As we have seen, having all these higher morphisms comes with a lot of troubles, the most prominent one being how we are supposed to make a proper definition when we are required to make infinite choices for composition laws. So here we want to model $\infty$-groupoids using other more familiar objects. We started by saying that “less strict” roughly means “up to homotopy” which hinted at the fact that we can use topological spaces and their homotopy theory to help us on the way.
If we take a topological space $X$, it has a category associated to it, namely the fundamental groupoid $\Pi_1 X$. This is a category where the objects are all the points in $X$ and the morphisms are homotopy classes of paths between points. If we instead of homotopy classes use just paths as morphisms, the composition, i.e. concatenation of paths, becomes invertible up to homotopy. And this homotopy is invertible up to homotopy, and so we can continue ad infinitum. This category is called the fundamental $\infty$-groupoid of $X$. So, if we define $1$-morphisms to be paths, $2$-morphisms to be homotopies of paths, $3$-morphisms to be homotopies of homotopies of paths etc, we get that topological spaces satisfy the intuitive definition we had of an $\infty$-groupoid.

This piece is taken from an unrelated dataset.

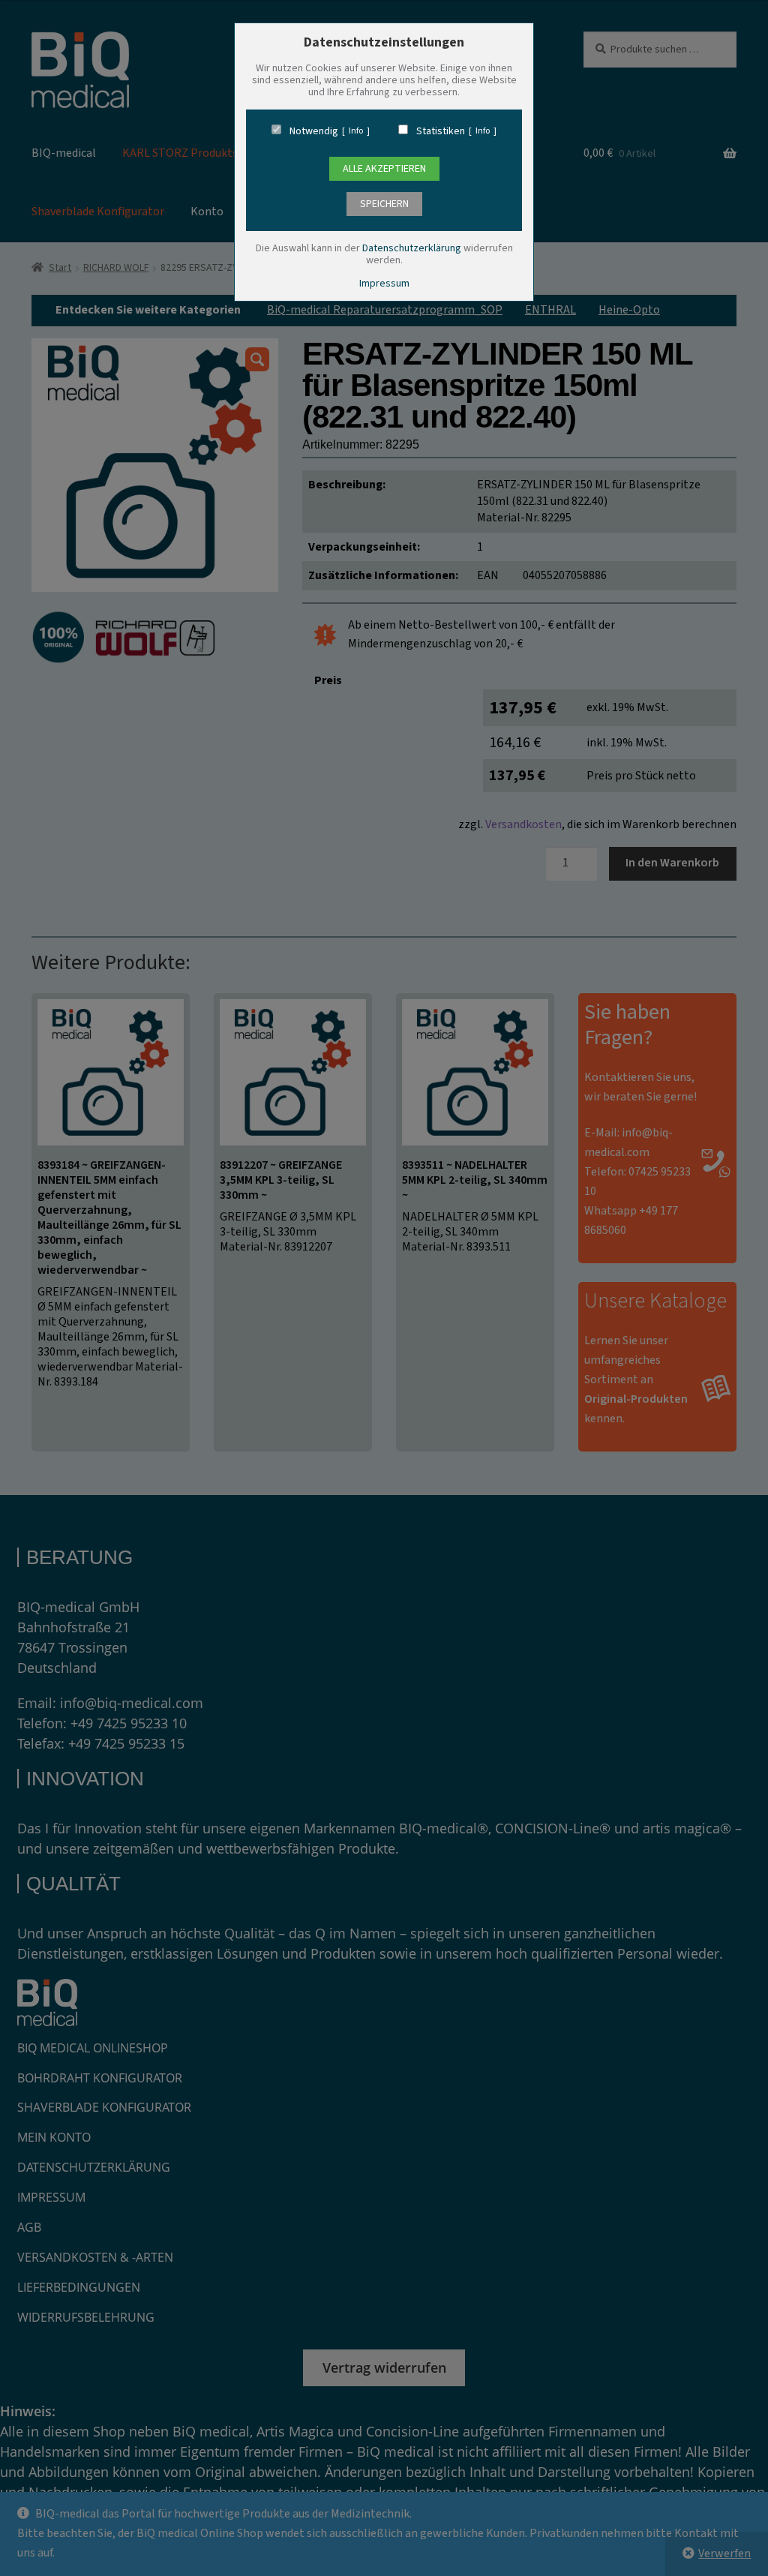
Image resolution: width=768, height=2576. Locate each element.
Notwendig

This is where the litmus test finally comes into play. This description of $\infty$-groupoids as topological spaces is very nice, but there could be other models that serve other purposes. The litmus test then tells us that any suitable definition of $\infty$-groupoids, i.e. any chosen model, should produce a category $\infty grpd$, which is equivalent to $Top$, the category of topological spaces, i.e. $\infty grpd \simeq Top$. Any notion of $\infty$-groupoids can then be interpreted as just drawing diagrams between dots by using paths and homotopies on a topological space, and the geometry of the topological space determines which paths can have homotopies between them etc.
This also tells us that any definition, or model of $\infty$-groupoids will produce our familiar homotopy theory, which gives us many different views on the already familiar classical theory.

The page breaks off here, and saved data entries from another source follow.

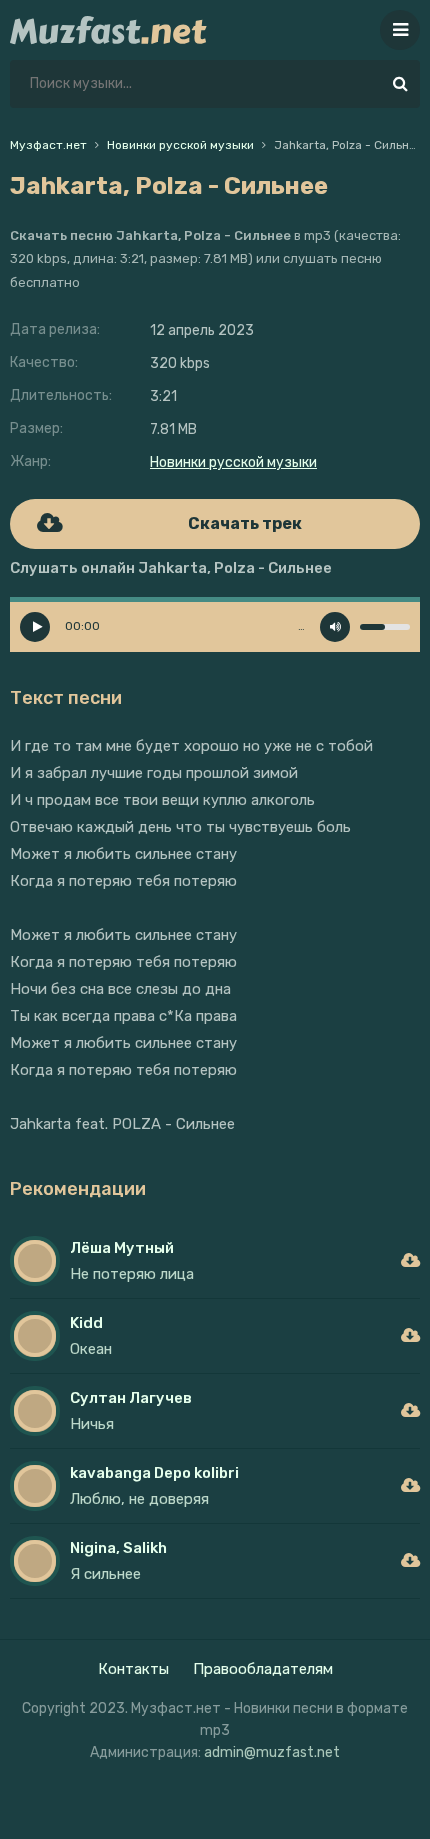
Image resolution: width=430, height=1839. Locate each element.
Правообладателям (263, 1669)
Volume (335, 627)
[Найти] (400, 84)
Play (35, 627)
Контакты (133, 1669)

There are already many such models, and they are used for different things. One of the more used ones are Kan complexes, which are simplicial sets where every horn has a filler. There are also globular sets, marked simplicial sets, algebraic Kan complexes, etc. We will maybe see some of these later when we discuss $(\infty, 1)$-categories. But, for now this is what I wanted to say about the homotopy hypothesis.